Claims about "compound learning," "agents getting better," "knowledge accumulating" — engineers want graphs, not adjectives. Time-to-first-useful-output per session over time. Learning count per harness per month. Agent success rate by harness maturity. Without these, the compound claims are anecdotal.

"What's the DX like?"

Developer experience. Setting up a new harness from scratch — how long does it take? Is it documented? Are there CLI tools? Templates? Or do you need to understand the whole methodology first? The gap between "I get it conceptually" and "I can do it myself" is where frameworks die.

"What happens when MCP changes?"

MCP is young and evolving rapidly. Streamable HTTP replaced SSE. The protocol could change again. How much of the mesh depends on MCP specifics vs generic tool-calling? The answer (thin MCP layer over standard Postgres) is good, but the migration path should be clearer.

"Is three layers genuinely different from any other layered architecture?"

A skeptical architect would say: "Every mature system has principles, configs, and runtime. You've just named them." The answer needs to be sharper than "we separated them" — it needs to show what becomes POSSIBLE because of the separation that ISN'T possible without it. Configs as forkable AI strategies is the strongest example.

What They'd Want to See Next

To believe the methodology:

  • A "Getting Started" guide someone else can follow
  • A second independent user successfully creating a config + mesh
  • Documentation that doesn't require reading this entire document first
  • Clear answer to "why not just use CLAUDE.md files?"

To believe the economics:

  • 5+ cortex.ai tenants with tracked setup-time per tenant
  • Cost-per-mesh declining curve with real data
  • A dashboard showing compound learning metrics
  • Evidence that cross-mesh learning produces measurably better outcomes

To believe the architecture:

  • Table usage audit (which of the 37 tables have >0 rows)
  • Latency numbers for harness context retrieval
  • Branch scaling test (what happens with 50 Neon branches?)
  • Clear migration path if MCP evolves incompatibly

To join the team:

  • Evidence of user traction beyond the creator
  • A clear 12-month roadmap with milestones
  • Understanding of which pieces to build vs buy vs partner
  • Honest assessment of what one person can realistically ship

The Bottom Line

harness.os is architecturally sound, genuinely novel in its three-layer separation, and aligned with where the industry is heading (knowledge engineering, persistent agent learning, MCP as protocol). The four-type knowledge system is clean and practical. The core insight — outer harness matters more than inner harness — is correct and defensible.

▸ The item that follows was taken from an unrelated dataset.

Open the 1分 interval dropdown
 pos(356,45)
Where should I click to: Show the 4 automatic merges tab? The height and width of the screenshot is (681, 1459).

The biggest risks are execution speed (one person, six apps), methodology portability (untested by others), and compound economics (unproven at scale). These are all solvable problems — but they need to be solved with evidence, not claims. Build the metrics pipeline. Get a second user. Ship one app to high quality rather than six to prototype quality.

The question isn't whether the ideas are good — they are. The question is whether one person can execute on them fast enough before the market catches up. The three-layer model is the answer to that question too: it's designed to make one person effective. Now prove it.